## Work to be completed
Please copy out the entries verbatim, from the line containing "This screenshot has width=1024, height=590." through the line containing "click(564, 27)", with both of those lines included.

## Extracted records
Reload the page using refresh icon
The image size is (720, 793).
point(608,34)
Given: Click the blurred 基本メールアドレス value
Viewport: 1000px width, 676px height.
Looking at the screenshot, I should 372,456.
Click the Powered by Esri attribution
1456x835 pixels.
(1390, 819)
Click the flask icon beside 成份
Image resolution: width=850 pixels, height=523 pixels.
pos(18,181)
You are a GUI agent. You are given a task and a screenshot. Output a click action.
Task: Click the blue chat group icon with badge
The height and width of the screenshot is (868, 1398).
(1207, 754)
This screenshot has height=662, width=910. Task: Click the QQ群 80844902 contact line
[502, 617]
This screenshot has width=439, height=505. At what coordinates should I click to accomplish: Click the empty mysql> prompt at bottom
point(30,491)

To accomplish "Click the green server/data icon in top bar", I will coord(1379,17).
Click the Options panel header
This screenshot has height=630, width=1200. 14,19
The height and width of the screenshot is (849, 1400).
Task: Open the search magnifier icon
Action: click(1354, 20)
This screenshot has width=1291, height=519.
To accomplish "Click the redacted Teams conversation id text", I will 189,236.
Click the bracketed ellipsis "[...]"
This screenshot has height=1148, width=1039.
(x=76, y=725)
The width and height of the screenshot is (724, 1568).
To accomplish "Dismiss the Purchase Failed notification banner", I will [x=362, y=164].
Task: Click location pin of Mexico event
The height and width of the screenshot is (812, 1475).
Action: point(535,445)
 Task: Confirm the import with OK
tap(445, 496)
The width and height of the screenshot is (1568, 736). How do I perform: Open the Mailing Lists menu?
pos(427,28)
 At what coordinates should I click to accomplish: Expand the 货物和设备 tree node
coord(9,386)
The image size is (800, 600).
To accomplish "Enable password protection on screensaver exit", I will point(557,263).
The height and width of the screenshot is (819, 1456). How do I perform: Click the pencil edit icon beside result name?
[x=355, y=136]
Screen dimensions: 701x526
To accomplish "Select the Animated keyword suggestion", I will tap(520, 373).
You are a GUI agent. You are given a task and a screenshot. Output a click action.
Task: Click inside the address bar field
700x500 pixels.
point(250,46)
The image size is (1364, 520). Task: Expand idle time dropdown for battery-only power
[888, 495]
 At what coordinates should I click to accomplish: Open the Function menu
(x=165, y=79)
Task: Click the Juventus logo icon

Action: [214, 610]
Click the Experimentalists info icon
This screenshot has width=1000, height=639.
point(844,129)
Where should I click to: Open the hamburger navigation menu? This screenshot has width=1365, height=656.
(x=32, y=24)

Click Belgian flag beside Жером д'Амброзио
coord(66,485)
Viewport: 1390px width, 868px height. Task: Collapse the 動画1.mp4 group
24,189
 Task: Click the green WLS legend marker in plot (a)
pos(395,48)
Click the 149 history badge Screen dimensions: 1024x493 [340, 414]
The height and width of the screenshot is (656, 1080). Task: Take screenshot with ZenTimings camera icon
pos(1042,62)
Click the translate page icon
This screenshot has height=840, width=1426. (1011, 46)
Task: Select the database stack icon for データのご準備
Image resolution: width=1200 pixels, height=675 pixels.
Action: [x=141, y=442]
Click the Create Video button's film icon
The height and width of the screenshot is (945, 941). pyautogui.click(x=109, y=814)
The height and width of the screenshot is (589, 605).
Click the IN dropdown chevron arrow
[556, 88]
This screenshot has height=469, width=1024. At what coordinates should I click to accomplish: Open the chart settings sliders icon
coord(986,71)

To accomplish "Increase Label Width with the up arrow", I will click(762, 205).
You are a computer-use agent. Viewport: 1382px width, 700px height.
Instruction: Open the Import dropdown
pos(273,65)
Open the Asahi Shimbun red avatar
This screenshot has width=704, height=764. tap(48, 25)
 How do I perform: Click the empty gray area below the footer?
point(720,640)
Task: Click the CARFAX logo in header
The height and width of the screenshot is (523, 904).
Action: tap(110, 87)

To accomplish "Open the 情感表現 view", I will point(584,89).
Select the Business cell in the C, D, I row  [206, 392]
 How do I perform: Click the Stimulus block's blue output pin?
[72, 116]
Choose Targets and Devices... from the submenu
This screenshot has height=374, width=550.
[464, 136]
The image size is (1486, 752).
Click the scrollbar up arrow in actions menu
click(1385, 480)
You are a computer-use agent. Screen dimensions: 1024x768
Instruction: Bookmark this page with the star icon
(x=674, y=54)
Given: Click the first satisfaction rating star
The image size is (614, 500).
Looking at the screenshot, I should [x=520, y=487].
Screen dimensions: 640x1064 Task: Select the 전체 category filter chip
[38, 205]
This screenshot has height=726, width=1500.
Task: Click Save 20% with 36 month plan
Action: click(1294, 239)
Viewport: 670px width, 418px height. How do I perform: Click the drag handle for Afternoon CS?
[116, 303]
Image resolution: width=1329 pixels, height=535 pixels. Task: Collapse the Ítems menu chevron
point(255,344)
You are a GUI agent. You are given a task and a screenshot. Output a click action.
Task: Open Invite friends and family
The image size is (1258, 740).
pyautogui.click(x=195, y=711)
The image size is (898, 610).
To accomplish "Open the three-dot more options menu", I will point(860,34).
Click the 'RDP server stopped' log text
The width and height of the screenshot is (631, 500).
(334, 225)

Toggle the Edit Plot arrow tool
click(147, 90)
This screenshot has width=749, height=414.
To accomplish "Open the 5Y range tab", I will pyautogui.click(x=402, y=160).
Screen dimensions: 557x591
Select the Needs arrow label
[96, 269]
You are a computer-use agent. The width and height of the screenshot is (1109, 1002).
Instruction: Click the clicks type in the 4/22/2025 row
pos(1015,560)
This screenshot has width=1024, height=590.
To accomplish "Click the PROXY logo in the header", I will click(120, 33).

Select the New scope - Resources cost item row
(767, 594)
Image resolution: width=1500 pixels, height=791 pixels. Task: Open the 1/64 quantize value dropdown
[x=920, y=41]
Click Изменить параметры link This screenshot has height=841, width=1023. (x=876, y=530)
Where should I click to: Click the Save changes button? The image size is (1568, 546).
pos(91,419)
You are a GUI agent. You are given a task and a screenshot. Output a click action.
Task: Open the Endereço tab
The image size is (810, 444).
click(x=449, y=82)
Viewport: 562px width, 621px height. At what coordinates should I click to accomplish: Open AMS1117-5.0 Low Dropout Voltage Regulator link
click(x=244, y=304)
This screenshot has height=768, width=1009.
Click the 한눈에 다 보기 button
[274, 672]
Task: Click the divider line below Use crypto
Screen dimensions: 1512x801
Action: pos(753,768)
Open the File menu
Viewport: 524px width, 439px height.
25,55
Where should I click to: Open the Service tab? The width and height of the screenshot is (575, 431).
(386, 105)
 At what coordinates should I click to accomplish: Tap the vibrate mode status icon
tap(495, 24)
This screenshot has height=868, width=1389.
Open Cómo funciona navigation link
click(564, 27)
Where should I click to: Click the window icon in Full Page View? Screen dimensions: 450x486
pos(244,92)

## Answer to this exercise
This screenshot has width=1024, height=590.
To accomplish "Click the PROXY logo in the header", I will click(120, 33).

Select the New scope - Resources cost item row
(767, 594)
Image resolution: width=1500 pixels, height=791 pixels. Task: Open the 1/64 quantize value dropdown
[x=920, y=41]
Click Изменить параметры link This screenshot has height=841, width=1023. (x=876, y=530)
Where should I click to: Click the Save changes button? The image size is (1568, 546).
pos(91,419)
You are a GUI agent. You are given a task and a screenshot. Output a click action.
Task: Open the Endereço tab
The image size is (810, 444).
click(x=449, y=82)
Viewport: 562px width, 621px height. At what coordinates should I click to accomplish: Open AMS1117-5.0 Low Dropout Voltage Regulator link
click(x=244, y=304)
This screenshot has height=768, width=1009.
Click the 한눈에 다 보기 button
[274, 672]
Task: Click the divider line below Use crypto
Screen dimensions: 1512x801
Action: pos(753,768)
Open the File menu
Viewport: 524px width, 439px height.
25,55
Where should I click to: Open the Service tab? The width and height of the screenshot is (575, 431).
(386, 105)
 At what coordinates should I click to accomplish: Tap the vibrate mode status icon
tap(495, 24)
This screenshot has height=868, width=1389.
Open Cómo funciona navigation link
click(564, 27)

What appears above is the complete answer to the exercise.